*** EXTRACTED ENTRIES ***

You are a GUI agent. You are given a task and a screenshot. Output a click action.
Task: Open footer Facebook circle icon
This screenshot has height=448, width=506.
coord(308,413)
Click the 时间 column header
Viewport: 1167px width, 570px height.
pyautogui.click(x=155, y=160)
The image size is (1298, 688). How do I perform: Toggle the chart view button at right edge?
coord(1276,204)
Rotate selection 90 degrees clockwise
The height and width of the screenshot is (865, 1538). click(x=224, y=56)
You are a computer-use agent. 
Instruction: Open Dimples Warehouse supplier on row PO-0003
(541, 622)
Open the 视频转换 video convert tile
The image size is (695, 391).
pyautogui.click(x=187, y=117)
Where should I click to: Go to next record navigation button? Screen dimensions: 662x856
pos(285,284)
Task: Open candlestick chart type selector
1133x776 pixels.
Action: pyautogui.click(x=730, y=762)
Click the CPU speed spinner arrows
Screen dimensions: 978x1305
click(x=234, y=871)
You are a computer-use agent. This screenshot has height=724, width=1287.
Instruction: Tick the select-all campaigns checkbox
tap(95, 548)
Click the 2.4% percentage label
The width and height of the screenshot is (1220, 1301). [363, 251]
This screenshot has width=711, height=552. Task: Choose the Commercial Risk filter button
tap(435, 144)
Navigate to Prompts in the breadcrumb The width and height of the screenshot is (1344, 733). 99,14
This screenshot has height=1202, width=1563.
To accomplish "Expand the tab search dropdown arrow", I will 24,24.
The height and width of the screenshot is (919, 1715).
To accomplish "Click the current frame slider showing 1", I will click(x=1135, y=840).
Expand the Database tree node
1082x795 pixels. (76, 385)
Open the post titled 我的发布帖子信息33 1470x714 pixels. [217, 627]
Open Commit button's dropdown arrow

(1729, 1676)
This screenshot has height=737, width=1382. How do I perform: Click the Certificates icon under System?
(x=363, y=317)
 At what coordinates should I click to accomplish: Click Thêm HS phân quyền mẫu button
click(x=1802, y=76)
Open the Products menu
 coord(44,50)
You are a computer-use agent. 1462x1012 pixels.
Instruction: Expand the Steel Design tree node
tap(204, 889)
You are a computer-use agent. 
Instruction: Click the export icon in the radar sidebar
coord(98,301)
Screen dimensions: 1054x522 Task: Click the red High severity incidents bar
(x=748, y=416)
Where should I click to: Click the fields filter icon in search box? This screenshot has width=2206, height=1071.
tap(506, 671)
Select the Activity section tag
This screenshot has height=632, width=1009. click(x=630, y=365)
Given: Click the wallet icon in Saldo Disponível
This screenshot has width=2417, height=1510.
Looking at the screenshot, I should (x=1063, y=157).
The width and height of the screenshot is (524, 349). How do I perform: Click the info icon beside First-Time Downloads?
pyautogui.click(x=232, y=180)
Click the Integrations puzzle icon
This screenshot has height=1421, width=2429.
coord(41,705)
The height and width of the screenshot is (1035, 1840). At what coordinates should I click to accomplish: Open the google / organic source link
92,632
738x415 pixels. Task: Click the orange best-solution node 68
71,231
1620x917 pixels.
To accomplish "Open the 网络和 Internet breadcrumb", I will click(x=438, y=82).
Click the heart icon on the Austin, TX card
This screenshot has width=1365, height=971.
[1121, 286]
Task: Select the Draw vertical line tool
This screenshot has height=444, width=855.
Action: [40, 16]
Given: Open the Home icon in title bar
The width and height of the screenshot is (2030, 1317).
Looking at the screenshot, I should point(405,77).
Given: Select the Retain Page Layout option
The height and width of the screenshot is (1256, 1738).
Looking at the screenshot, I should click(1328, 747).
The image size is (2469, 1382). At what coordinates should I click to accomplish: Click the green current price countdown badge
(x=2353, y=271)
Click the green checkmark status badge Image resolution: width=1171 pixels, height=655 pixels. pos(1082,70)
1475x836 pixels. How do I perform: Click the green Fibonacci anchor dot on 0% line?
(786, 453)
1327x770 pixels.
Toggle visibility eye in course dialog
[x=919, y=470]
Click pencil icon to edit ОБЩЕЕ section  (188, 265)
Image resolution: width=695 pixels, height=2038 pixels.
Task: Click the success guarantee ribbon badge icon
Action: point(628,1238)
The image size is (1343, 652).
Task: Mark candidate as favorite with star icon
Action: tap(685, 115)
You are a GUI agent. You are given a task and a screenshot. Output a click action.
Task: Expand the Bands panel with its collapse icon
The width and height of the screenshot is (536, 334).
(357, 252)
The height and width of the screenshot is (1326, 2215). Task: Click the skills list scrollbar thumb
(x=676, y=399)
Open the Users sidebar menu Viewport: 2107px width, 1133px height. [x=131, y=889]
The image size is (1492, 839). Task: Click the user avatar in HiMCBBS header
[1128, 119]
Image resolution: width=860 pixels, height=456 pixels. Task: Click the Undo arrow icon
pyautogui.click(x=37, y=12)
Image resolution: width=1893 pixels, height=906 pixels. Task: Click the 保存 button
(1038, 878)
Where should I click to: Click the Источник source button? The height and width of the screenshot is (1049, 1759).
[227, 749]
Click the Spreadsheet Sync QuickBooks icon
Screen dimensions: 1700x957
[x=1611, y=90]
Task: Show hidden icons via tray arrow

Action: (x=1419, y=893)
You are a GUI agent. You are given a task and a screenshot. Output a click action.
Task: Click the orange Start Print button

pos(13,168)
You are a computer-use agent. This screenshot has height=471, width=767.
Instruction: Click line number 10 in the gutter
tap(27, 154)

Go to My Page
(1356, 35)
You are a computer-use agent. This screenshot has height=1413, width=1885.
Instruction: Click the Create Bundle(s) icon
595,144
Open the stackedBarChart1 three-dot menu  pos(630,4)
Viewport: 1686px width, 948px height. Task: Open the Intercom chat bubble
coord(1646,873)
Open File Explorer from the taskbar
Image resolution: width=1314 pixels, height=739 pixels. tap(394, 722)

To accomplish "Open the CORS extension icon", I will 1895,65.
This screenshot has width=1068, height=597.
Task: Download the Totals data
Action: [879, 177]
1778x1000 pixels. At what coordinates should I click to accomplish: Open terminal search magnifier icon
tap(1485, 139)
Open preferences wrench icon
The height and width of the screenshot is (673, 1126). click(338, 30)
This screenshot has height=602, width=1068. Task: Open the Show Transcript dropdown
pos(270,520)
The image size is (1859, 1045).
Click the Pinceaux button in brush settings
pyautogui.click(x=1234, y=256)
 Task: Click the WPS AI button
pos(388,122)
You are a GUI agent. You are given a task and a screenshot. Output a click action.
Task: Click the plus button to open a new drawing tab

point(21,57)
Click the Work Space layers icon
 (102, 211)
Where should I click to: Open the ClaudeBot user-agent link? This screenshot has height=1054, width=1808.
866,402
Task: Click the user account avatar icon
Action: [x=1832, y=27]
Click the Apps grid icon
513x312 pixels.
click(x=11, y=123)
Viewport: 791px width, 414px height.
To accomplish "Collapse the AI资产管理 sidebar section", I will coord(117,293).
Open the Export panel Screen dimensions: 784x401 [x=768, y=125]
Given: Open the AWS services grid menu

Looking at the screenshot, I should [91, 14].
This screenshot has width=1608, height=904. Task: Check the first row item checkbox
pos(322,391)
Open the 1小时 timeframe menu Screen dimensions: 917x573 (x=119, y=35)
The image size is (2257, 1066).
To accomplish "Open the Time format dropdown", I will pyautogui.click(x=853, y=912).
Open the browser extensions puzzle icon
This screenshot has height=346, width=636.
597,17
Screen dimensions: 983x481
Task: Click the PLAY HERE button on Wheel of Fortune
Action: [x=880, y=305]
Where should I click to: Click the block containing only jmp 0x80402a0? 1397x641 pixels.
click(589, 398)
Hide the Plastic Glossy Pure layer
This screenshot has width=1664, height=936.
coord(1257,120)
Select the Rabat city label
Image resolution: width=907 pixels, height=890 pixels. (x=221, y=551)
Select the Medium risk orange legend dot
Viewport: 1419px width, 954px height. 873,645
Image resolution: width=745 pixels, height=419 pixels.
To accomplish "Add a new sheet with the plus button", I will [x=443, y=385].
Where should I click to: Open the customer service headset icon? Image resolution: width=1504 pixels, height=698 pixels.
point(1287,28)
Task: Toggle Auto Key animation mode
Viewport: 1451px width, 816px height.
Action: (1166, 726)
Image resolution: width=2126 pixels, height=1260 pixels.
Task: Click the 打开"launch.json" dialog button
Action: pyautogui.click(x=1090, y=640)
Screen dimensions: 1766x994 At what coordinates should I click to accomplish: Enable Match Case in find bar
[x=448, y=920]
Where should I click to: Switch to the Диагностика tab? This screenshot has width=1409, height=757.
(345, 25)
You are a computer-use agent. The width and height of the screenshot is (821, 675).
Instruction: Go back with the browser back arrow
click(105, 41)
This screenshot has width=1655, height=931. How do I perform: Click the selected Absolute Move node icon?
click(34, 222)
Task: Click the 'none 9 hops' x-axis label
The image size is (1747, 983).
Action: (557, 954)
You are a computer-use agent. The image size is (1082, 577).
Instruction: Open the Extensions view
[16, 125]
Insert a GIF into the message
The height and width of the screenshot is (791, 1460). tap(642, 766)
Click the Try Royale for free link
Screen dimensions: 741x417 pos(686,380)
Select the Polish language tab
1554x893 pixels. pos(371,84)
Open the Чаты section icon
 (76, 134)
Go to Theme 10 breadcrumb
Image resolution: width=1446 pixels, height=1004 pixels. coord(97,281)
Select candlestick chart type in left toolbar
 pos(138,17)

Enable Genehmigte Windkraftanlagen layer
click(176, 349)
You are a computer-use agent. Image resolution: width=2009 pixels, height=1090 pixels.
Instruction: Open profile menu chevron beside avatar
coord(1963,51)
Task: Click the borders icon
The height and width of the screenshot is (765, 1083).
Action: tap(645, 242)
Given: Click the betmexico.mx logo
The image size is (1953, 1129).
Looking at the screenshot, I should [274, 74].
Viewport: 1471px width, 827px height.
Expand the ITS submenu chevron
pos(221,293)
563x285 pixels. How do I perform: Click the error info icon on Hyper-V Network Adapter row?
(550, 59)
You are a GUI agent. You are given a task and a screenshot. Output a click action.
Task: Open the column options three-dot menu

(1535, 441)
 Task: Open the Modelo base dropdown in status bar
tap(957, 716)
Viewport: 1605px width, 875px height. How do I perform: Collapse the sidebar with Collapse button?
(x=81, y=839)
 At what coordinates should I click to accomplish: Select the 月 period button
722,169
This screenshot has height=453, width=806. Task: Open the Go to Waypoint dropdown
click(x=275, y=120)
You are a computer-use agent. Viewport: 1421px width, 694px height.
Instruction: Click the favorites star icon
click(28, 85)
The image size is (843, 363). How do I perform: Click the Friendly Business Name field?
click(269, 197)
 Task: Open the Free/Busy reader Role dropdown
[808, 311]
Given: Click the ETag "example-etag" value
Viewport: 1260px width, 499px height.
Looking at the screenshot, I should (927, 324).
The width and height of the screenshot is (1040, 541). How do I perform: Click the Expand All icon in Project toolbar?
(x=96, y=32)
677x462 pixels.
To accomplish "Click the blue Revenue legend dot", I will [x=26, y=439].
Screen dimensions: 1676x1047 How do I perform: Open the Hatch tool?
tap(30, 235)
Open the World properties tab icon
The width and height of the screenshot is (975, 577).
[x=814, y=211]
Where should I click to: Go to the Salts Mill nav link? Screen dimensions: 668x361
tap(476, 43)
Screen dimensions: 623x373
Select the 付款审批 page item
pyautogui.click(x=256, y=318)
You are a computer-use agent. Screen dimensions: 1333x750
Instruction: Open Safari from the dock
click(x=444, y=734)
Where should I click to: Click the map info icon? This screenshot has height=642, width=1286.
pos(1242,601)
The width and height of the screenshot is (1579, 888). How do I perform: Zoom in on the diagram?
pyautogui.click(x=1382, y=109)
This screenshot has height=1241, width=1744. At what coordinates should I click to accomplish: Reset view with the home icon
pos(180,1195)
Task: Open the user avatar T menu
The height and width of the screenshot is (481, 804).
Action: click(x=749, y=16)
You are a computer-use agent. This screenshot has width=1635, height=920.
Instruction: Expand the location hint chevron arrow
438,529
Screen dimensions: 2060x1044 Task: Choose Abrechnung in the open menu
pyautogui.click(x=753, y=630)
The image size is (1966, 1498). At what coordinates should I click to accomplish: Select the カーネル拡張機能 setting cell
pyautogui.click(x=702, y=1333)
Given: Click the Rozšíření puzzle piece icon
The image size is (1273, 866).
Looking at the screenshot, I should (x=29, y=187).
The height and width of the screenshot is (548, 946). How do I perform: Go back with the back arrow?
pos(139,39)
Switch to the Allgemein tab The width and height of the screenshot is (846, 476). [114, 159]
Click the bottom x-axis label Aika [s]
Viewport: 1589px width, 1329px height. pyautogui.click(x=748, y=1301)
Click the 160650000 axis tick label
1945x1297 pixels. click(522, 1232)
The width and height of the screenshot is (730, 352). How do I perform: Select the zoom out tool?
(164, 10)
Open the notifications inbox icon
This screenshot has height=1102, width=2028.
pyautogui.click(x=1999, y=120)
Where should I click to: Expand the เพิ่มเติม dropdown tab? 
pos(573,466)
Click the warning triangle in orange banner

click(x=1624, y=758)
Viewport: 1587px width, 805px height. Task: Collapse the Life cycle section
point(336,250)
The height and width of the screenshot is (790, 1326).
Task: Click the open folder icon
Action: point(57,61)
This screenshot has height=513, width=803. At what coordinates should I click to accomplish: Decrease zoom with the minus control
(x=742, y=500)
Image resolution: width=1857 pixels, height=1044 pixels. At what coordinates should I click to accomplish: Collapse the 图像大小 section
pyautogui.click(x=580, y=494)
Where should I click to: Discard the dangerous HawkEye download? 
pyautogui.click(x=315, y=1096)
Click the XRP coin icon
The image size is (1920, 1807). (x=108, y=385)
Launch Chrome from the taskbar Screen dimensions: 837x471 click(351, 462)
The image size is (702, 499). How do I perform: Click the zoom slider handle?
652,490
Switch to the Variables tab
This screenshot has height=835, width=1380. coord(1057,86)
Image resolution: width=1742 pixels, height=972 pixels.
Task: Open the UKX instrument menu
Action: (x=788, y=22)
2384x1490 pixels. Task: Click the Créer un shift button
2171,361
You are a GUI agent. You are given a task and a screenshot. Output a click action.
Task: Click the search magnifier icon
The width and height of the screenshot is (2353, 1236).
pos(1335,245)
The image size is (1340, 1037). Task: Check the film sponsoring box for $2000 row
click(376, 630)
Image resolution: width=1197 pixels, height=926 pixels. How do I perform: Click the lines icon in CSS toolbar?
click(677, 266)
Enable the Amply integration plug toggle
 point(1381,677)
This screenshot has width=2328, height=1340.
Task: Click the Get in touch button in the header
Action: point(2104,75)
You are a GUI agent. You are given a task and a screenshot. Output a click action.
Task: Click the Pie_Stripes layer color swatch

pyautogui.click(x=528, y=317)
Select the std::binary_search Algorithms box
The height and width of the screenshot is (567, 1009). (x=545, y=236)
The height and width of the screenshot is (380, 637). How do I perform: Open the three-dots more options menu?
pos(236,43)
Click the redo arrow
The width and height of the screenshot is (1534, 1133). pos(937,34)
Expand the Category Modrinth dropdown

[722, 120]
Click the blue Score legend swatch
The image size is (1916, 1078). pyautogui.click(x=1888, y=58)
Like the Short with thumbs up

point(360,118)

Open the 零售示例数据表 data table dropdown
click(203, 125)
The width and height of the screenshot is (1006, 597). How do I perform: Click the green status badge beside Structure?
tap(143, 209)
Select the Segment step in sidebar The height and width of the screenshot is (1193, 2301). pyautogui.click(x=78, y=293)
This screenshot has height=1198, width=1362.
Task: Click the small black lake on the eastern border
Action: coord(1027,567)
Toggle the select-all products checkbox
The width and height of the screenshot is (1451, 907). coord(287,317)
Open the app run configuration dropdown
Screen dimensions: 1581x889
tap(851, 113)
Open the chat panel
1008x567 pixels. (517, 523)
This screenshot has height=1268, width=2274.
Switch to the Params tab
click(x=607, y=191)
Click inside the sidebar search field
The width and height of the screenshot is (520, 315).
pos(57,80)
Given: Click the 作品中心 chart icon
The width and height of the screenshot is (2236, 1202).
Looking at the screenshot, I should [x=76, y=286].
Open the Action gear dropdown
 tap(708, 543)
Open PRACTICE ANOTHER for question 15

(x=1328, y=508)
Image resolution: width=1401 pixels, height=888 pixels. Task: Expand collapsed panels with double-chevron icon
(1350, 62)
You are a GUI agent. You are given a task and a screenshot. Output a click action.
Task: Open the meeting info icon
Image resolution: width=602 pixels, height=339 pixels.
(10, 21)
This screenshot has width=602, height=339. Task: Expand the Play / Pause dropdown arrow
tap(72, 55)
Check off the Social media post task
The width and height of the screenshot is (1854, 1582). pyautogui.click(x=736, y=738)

***

**DIRECTIONS**: Exactly as written, give the line containing "Image resolution: width=602" and all remaining lines of the records.

**RESULT OF THIS TASK**:
Image resolution: width=602 pixels, height=339 pixels.
(10, 21)
This screenshot has width=602, height=339. Task: Expand the Play / Pause dropdown arrow
tap(72, 55)
Check off the Social media post task
The width and height of the screenshot is (1854, 1582). pyautogui.click(x=736, y=738)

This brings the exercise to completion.